Tal como están las cosas, ningún ateo debería darse ese nombre. 
 
El término ya es un pase libre para los teístas, porque invita a un debate en su propio terreno. 
 
Un término más apropiado es “naturalista”, el cual denota a alguien que considera que el universo es un reino natural, gobernado por leyes naturales. 
 
Esto apropiadamente implica que no hay nada sobrenatural en el universo: ni hadas ni duendes, ni ángeles ni demonios, ni dioses o diosas.
 
 Bien podríamos llamar a estas personas “anhadistas” o “aduendistas” tanto como “ateos”; tendría el mismo significado o falta de él.
 
 (La mayor parte de la gente, sin embargo, olvida que la creencia en hadas era común hasta comienzos del siglo XX; la Iglesia luchó una larga y dura batalla contra esta superstición competidora, y ganó en gran medida gracias a —ya lo adivinó el lector— las escuelas y jardines de infantes fundados en la segunda mitad del siglo XIX.)
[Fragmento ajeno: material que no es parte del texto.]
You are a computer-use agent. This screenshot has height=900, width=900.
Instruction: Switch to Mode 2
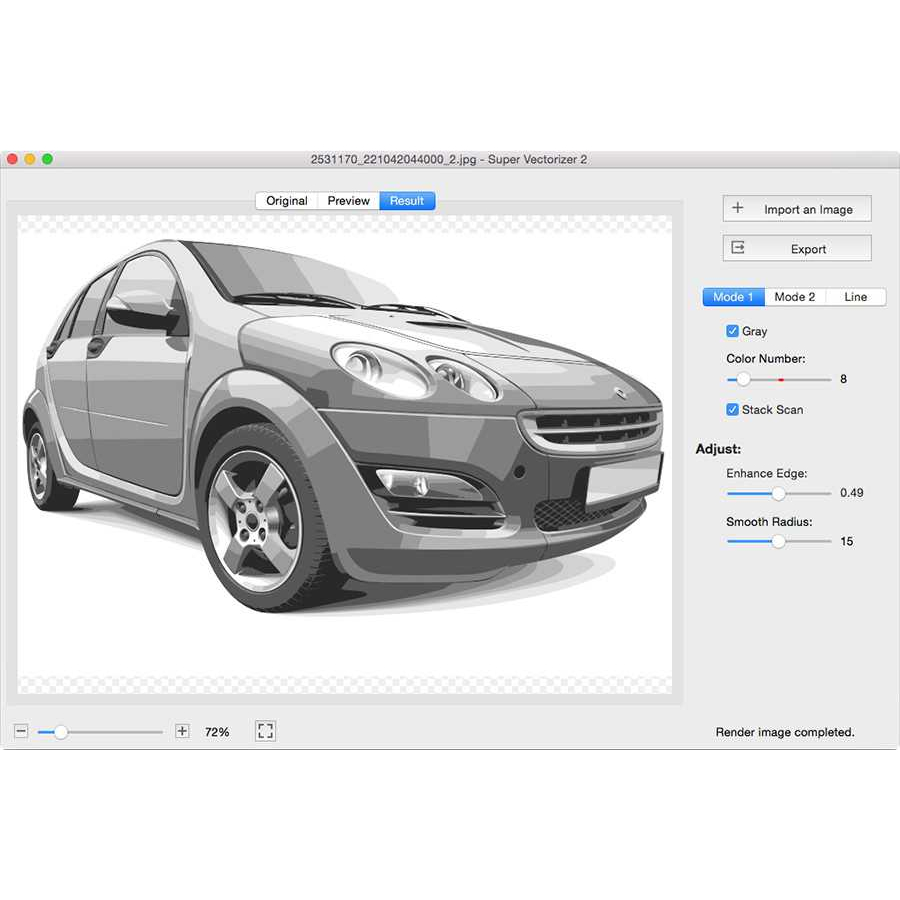click(795, 297)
Según el mismo criterio, por lo tanto, la gente con creencias teístas deberían llamarse sobrenaturalistas, y se les puede dejar a ellos la tarea de intentar refutar los hallazgos de la física, la química y las ciencias biológicas en un esfuerzo para justificar su afirmación de que el universo fue creado y está a cargo de seres sobrenaturales. 
 
Los sobrenaturalistas adoran afirmar que algunas personas irreligiosas se vuelven a la oración cuando están en peligro mortal, pero los naturalistas pueden responder que los sobrenaturalistas típicamente depositan una gran fe en la ciencia cuando se encuentran (digamos) en un hospital o un avión, y con mucha mayor frecuencia. 
 
Pero por supuesto, como devotos de la idea de que todo es consistente con sus creencias —incluso las refutaciones aparentes de las mismas—, los sobrenaturalistas pueden afirmar que la ciencia misma es un don de dios y justificarse así por hacerlo. 
 
Entonces deberían, sin embargo, recordar a Popper: “Una teoría que lo explica todo no explica nada.”
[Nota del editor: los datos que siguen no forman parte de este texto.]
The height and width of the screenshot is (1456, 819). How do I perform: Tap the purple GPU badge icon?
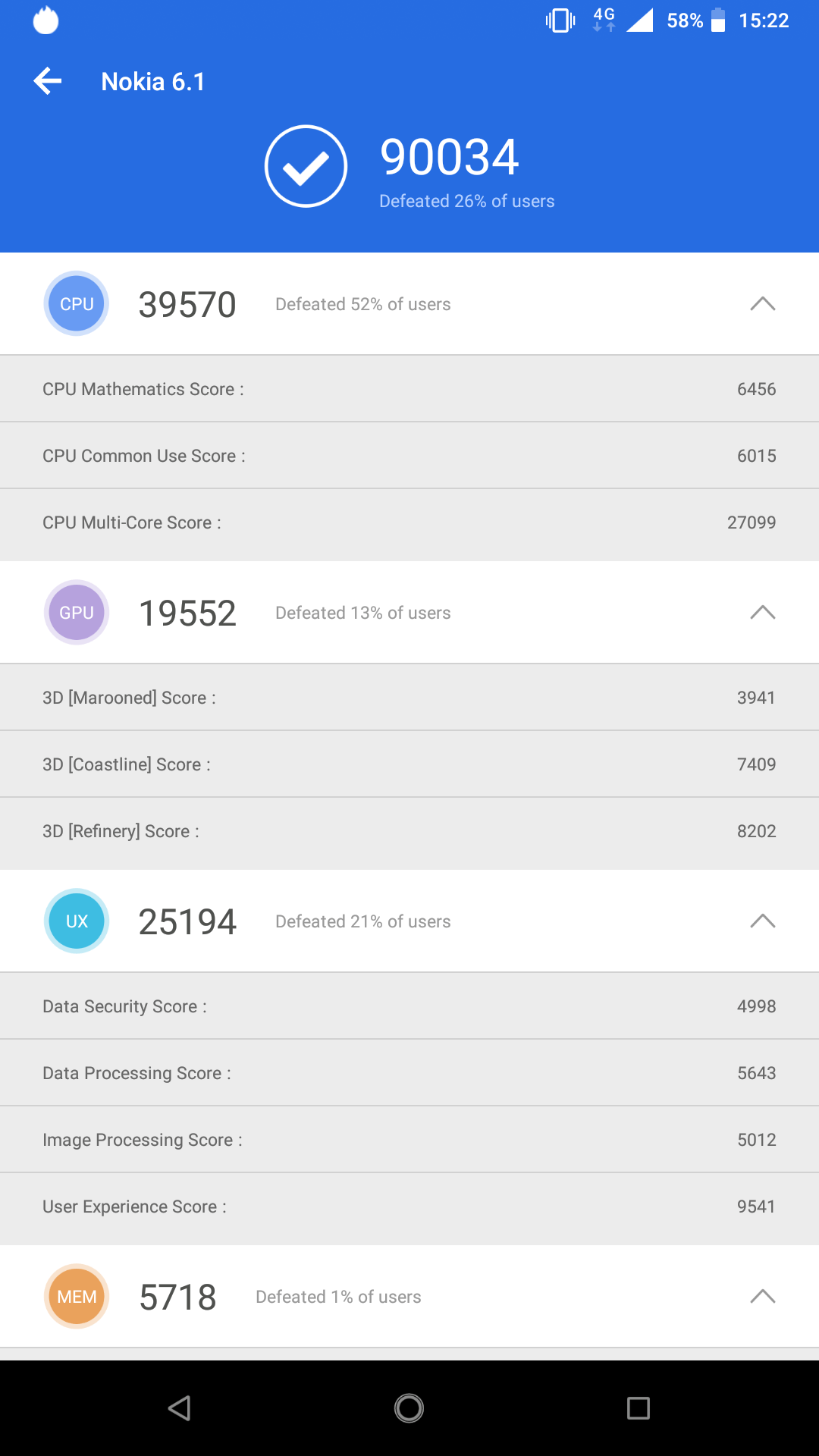[x=77, y=612]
Para terminar, vale la pena señalar una táctica retórica relacionada y característica de las personas con fe. Se trata de su intento de describir el naturalismo (ateísmo) como una “religión”.
 
 Pero por definición una religión es algo centrado en la creencia en la existencia de agentes o entidades sobrenaturales en el universo; y no meramente su existencia, sino su interés en los seres humanos de este planeta; y no meramente su interés sino su interés particularmente detallado en lo que los humanos vestimos, lo que comemos, cuándo lo comemos, lo que leemos o vemos, qué cosas tratamos como limpias o impuras, con quién tenemos sexo y cómo y cuándo; y así para una multitud de otras cosas, como la invisibilización de las mujeres bajo una vestimenta envolvente, o pegarse cajitas a la frente o repetir ciertas fórmulas de memoria cinco veces al día, etc. etc., sin fin a la vista, y con amenazas de castigo si uno hace cualquiera de esas cosas mal.
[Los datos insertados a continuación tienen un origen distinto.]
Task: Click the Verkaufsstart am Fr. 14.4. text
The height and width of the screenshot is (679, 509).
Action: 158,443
Pero el naturalismo (el ateísmo) por definición no supone tales creencias. 
 
Cualquier cosmovisión que no presuponga la existencia de algo sobrenatural es una filosofía, o una teoría, o como mucho una ideología.
 
 Si es cualquiera de las dos primeras, en su mejor expresión aceptará como ciertas las cosas en proporción a la evidencia que existe para aceptarlas, conocerá que cosas podrían refutarla y estará lista para revisarse a sí misma a la luz de nuevas evidencias. 
 
Ésta es la esencia de la ciencia. 
 
No es sorprendente que no se haya combatido ninguna guerra, ni instigado ningún pogrom, ni nadie haya sido quemado en la hoguera, a causa de teorías rivales en la biología o la astrofísica.

Y uno puede conceder que la palabra “fundamental” sí se aplica, a fin de cuentas: en la expresión “fundamentalmente sensato”.